There are a number of factors at play and the first is the most important.
- How many quality issues currently exist in the product/process?
The goal of QA is to ensure the quality. The amount of slippage in quality is a direct connection to the importance of the role. If there are never any issues, find another place as you will not have much value there. If there are tons of issues, then it is alerting everyone of the issues and proving that the current cycle will not work "successfully" without additional QA activities.
- How able are you to meet others where they are as well as understanding your own perspective?
You may find 40 issues, but if noone else cares about them including the Product Owner and customers then you need to adjust your perspective. The point of any job is to be useful, so you need to understand the goal and make your QA observations in support of the end goal. Being in sync with the Product Owner goal and finding gaps to accomplishing that is where your role fits, so any observations should support an "inadequacy" in the goal of the product (functionality, usability, speed, consistency, 508 compliance, security, etc...)
- How much pride exists in your team of developers?

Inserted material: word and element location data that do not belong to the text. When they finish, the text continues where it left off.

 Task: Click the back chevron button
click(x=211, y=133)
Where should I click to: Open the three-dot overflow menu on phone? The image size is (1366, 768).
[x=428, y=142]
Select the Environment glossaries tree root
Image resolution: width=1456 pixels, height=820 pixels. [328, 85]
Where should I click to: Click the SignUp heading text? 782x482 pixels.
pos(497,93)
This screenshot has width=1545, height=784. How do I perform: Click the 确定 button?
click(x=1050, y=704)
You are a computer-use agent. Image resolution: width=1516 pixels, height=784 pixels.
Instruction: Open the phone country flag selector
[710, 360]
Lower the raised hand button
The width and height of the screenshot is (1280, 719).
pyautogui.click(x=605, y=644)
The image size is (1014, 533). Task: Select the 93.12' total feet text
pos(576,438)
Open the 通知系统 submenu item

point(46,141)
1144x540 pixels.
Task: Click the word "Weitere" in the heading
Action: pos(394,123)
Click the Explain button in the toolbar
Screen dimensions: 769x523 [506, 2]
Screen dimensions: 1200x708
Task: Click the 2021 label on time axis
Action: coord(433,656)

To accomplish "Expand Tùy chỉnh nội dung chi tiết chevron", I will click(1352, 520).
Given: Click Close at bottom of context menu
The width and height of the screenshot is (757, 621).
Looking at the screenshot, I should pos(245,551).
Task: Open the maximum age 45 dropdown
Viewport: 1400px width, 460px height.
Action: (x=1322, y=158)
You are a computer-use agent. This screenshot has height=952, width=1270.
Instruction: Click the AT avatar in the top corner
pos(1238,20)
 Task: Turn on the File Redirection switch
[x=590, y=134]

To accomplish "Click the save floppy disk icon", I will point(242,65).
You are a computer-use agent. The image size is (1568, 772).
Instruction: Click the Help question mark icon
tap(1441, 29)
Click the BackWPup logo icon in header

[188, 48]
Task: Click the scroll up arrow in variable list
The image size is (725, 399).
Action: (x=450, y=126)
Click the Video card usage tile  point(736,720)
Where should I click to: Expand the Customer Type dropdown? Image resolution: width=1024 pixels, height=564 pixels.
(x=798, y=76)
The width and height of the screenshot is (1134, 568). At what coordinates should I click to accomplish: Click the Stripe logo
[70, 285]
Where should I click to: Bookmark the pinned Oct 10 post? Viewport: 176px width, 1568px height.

I have worked as a developer myself for years and with hundreds of developers from a QA standpoint as well. Pride of ones work is always there and sometimes hubris in developers. QA is often seen as the critical poker of pointing out flaws in others artistic genius. The goal is a "quality product" not individual fulfillment, however in order to achieve a team dynamic every individual must feel needed and appreciated...as your comment indicates you don't feel that which frustrates you. You need to meet the developer where they are and help them to see how to make a better product. This may involve you learning some code and understanding the backend terms. I also recommend a question approach as that gives them the "expert" stance they feel from writing the code.
So instead of saying "this is broken and I can't use this" ask, I think I'm doing this right, but I can't seem to get this to work, is there something I'm doing wrong? Then you ask what about this and this part seemed like it would confuse users because of x, what do you think? This will make life so much easier on you as in fact this approach will help you "enable" developers to improve their coding, while at the same time ensuring they still feel good about their work. Understanding how the application fits together underneath is key to pinpointing the right places to test as well as the right places to ask questions to improve quality.
Lastly I'd say since you mentioned the PO, that the Scrum Master is supposed to ensure all parts are working together, so ensure you are targeting their goals and getting them to say something if it's not working together. Perhaps that person will have more tips for you.
Good luck and don't give up, but grow into a more team empowering person and SQA individual!
> I don't want to become a developer and as a manual tester I am extremely bored. I am also fairly well educated and testing doesn't seem to use any of my analytical skills. I think I should get out of the software industry.
I sympathize but this isn't a forum for venting your frustrations.